Esok pagi telah tiba. Edzhar membuka pintu kamar dan melihat calon istrinya masih tertidur. Dia memaklumi. Tadi malam Sherin sulit memejamkan mata. Ingin membangunkan, namun laki-laki tersebut tidak tega.
Edzhar duduk melantai di samping tempat tempat tidur. Dia memerhatikan wajah Sherin yang kebetulan tidur dengan posisi telapak tangan disatukan dan menjadi tumpuan kepalanya.
"Kasihan sekali kamu." Ed merapikan anak rambut Sherin yang mengganggu di wajah.

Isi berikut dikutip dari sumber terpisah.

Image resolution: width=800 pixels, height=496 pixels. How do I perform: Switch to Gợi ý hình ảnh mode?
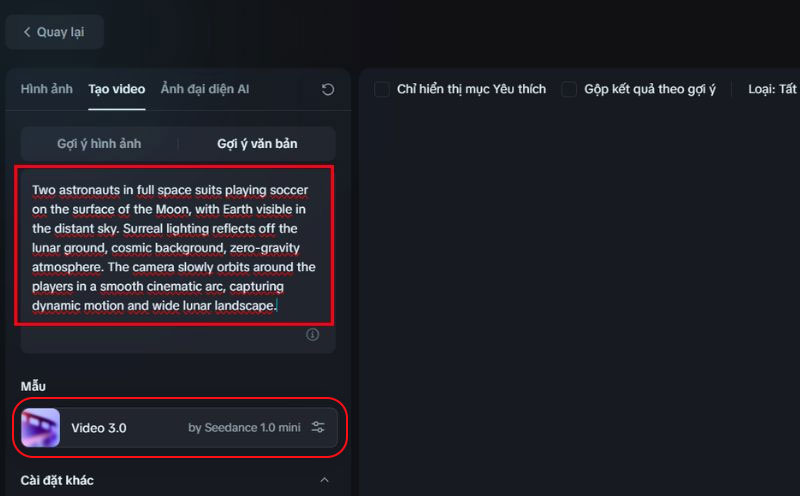pos(99,144)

"Ugh!" Sherin menggeliat. Dia merasakan sentuhan di wajahnya. Perlahan dia membuka kelopak mata. Pandangan pertama yang dia lihat adalah ketampanan Edzhar. Apalagi laki-laki itu sudah mandi dan wangi.

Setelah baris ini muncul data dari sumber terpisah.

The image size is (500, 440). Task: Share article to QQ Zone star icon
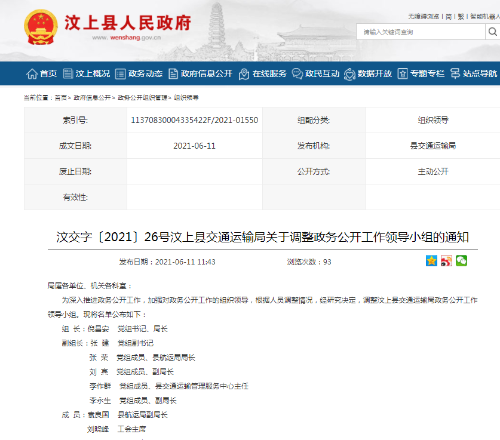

"Kamu mau sarapan di kamar atau di luar. Tadi staff hotel sudah mengantarkan sarapan," tanya Ed penuh perhatian.
"Aku mau sarapan di luar saja." Sherin menyingkap selimut dan bangun. Di meja makan sudah terhidang nasi goreng yang dibalut dengan telur dadar.

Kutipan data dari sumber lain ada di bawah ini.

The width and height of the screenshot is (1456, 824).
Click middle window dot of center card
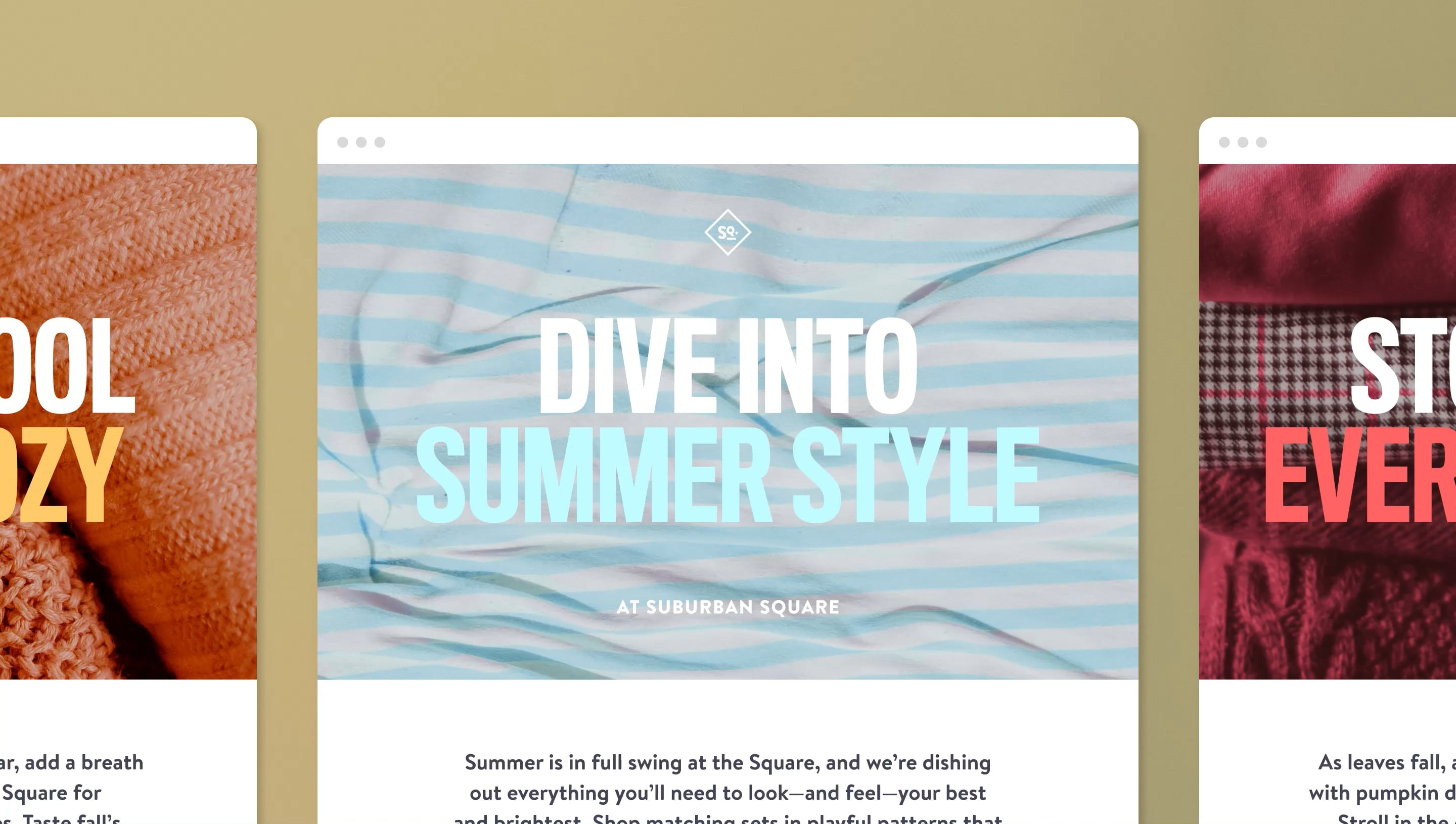coord(361,142)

"Sarapannya ini?" tanya Sherin. Sherin sangat menyukai makanan tersebut Sewaktu kecil almarhum ibunya sering membuat itu untuk bekal ke sekolah.
"Hmmm. Aku sengaja membuatnya untukmu. Bukan staff hotel yang mengantarnya. Aku yang turun ke dapur. Suasana hati kamu lagi kacau, kan? semoga makanan ini bisa menjadi penyemangat."
Sherin menatap Edzhar dengan mata berkaca-kaca. Selama ini dia menyibukkan diri untuk membenci pria yang sedang duduk berhadapan dengannya.
"Kamu nggak benci sama aku?" pertanyaan Sherin mengusik Edzhar.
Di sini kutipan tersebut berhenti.